5.

701 33 4
                                    

MARINETTE
Zaczeliśmy grać. Wyliczanka wybrała adriena żeby pierwszy zaczął.

- prawda czy wyzwanie?

- prawda.

- Co byś zrobił na bezludnej wyspie?

- ale sam czy z kimś?

- raczej sam.

- hhhymmm.... Nie wiem. Może zbidował bym tratwe i popłynął do mojej ukochaniej.- powiedział a ja trochę się zarumieniłam.

- prawda czy wyzwanie?

- prawda.

- Odbiłaś komuś chłopaka?

- nie.

- prawda czy wyzwanie?

- wyzwanie.

- oooo... Jakaś nowość nadchodzi chyba.... Zatańcz kaczuszki.... HAHAHHAHAHAHAHA- śmiałam się w najlepsze. - ja chce to widzieć.

- ok....

ADRIEN
Kurde jaka chańba. IDŹ MORIS ZMYJ TĄ CHAŃBE!!! Adrien dlaczego ty wybrałeś tą gre. Ale wyzwanie to wyzwanie. Zatańczyłem te cholerne kaczuszki a ona śmiała się w najlepsze.

- Haha bardzo śmieszcze.

- no tak bardzo. Szczególnie że to nagrałam.

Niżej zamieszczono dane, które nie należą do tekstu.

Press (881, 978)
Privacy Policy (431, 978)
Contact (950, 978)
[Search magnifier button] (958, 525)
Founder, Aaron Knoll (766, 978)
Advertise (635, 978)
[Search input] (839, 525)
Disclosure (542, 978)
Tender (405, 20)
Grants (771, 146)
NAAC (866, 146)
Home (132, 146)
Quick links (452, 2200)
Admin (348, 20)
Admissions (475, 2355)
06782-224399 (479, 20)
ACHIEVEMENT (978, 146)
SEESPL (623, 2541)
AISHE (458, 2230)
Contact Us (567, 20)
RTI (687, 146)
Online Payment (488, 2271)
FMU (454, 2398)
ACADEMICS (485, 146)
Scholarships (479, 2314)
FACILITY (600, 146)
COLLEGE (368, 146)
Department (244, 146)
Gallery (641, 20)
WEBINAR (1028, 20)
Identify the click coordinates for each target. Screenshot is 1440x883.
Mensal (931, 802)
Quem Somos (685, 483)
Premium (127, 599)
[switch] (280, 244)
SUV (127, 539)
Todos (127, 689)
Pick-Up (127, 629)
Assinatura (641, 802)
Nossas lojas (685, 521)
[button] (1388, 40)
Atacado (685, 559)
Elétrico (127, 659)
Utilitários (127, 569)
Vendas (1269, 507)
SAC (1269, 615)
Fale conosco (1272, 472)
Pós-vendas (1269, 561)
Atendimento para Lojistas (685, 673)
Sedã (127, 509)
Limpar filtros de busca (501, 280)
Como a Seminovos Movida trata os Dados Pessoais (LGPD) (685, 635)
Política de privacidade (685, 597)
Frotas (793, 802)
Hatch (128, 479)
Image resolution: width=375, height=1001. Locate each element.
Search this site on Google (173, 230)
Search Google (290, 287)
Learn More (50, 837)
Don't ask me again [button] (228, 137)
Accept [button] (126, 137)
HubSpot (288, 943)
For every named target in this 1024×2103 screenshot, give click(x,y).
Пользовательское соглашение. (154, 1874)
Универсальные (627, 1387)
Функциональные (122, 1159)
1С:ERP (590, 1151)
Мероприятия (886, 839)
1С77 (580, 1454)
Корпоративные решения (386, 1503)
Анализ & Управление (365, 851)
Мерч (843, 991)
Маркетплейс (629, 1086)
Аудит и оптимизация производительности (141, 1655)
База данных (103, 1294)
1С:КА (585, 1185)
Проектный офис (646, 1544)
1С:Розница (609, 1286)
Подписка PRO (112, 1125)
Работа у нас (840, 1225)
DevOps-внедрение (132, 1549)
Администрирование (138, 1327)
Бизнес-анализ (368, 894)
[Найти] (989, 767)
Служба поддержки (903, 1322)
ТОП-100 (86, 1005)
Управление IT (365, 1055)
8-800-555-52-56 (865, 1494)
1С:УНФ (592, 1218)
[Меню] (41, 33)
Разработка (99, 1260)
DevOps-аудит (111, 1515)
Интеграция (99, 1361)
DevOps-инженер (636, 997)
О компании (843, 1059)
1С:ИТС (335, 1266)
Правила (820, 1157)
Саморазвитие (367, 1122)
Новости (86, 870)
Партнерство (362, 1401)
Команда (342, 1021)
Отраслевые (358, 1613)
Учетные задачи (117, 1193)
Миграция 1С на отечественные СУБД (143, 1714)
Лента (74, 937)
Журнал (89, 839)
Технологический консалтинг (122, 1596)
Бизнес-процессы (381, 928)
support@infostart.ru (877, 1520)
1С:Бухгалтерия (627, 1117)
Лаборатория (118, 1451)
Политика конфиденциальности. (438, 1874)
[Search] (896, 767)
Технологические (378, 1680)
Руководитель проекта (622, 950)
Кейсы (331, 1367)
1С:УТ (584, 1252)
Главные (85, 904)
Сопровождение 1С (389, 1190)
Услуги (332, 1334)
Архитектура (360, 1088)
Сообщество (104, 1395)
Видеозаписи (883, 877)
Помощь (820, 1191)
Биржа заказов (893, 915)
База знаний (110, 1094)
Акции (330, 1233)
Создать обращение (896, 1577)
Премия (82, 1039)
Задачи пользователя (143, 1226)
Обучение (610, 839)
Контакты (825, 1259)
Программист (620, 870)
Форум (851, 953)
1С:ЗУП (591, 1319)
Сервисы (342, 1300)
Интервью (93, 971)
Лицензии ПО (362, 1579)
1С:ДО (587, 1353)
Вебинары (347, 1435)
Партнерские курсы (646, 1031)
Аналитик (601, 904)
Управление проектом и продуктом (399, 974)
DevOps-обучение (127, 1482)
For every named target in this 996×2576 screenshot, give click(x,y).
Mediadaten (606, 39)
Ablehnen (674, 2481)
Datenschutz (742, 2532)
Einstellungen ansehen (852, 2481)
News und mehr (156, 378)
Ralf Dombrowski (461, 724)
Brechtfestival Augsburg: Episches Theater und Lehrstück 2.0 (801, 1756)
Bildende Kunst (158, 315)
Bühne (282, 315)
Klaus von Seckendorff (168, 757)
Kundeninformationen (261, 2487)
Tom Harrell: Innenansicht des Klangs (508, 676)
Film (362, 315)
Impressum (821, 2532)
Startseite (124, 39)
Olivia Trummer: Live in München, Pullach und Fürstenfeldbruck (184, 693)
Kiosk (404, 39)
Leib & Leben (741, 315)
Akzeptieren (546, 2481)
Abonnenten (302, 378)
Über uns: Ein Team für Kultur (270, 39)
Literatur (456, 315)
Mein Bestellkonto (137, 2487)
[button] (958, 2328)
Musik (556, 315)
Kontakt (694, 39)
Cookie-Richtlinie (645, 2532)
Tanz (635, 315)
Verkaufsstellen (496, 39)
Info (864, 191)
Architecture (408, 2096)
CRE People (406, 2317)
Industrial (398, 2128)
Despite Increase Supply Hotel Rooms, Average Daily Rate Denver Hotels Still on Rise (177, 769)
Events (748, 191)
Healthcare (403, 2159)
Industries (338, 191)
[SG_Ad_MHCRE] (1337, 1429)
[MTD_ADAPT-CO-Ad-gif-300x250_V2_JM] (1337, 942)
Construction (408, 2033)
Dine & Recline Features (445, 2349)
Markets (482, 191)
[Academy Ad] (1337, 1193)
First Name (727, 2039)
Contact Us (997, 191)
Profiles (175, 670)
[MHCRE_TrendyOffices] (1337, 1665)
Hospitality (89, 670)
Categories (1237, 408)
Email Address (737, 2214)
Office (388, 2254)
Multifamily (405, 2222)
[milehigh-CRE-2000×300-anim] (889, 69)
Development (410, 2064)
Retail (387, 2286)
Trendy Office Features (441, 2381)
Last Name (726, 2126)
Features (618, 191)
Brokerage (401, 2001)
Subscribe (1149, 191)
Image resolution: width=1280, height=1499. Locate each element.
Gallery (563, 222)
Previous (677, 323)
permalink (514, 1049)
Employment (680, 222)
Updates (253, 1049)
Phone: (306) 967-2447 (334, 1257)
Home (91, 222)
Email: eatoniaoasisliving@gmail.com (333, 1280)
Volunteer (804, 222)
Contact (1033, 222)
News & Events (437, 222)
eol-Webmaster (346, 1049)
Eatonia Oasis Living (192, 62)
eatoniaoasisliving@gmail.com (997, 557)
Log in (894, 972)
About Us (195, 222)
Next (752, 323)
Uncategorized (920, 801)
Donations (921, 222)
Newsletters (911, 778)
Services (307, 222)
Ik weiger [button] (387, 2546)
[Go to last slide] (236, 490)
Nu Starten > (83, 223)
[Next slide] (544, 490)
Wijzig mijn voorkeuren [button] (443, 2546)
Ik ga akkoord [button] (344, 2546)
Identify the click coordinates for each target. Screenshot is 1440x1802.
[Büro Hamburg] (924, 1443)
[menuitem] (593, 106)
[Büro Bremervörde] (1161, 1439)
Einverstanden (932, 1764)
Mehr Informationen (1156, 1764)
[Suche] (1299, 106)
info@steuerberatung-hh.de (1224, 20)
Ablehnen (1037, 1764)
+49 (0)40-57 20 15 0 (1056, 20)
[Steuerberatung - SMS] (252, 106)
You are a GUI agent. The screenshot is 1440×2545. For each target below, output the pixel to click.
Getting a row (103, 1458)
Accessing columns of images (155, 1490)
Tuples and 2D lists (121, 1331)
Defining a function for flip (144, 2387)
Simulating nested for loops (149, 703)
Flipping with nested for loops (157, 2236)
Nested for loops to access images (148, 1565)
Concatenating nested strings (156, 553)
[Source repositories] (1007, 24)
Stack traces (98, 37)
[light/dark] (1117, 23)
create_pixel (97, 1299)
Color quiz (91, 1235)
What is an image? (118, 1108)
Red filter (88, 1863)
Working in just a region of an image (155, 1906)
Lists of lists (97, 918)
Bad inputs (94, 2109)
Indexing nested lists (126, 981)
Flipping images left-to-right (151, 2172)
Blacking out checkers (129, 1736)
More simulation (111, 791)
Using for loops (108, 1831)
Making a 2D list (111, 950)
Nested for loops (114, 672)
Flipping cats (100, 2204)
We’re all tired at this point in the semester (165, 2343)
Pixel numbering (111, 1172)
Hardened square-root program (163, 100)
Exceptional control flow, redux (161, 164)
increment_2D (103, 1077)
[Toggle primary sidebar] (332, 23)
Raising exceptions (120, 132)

- ooo ty. Ale nigdzie tego nie dodawaj ani nic. Nikomu nie pokazuj.

- ok. Ok. Będę to oglądać na pocieszenie.

- ok tak może być.

***

Graliśmy dalej. Wybieraliśmy same wyzwania. Wypadały:
Pokaż język.
Zapiej jak kogut.
Naśladuj głosem samochód.
I tak dalej.
Po chwili dostałem wyzwanie:

- Zadzwoń do bliskiej osoby i powiedz że jesteś w ciąży (nie zależy od twojej płci.)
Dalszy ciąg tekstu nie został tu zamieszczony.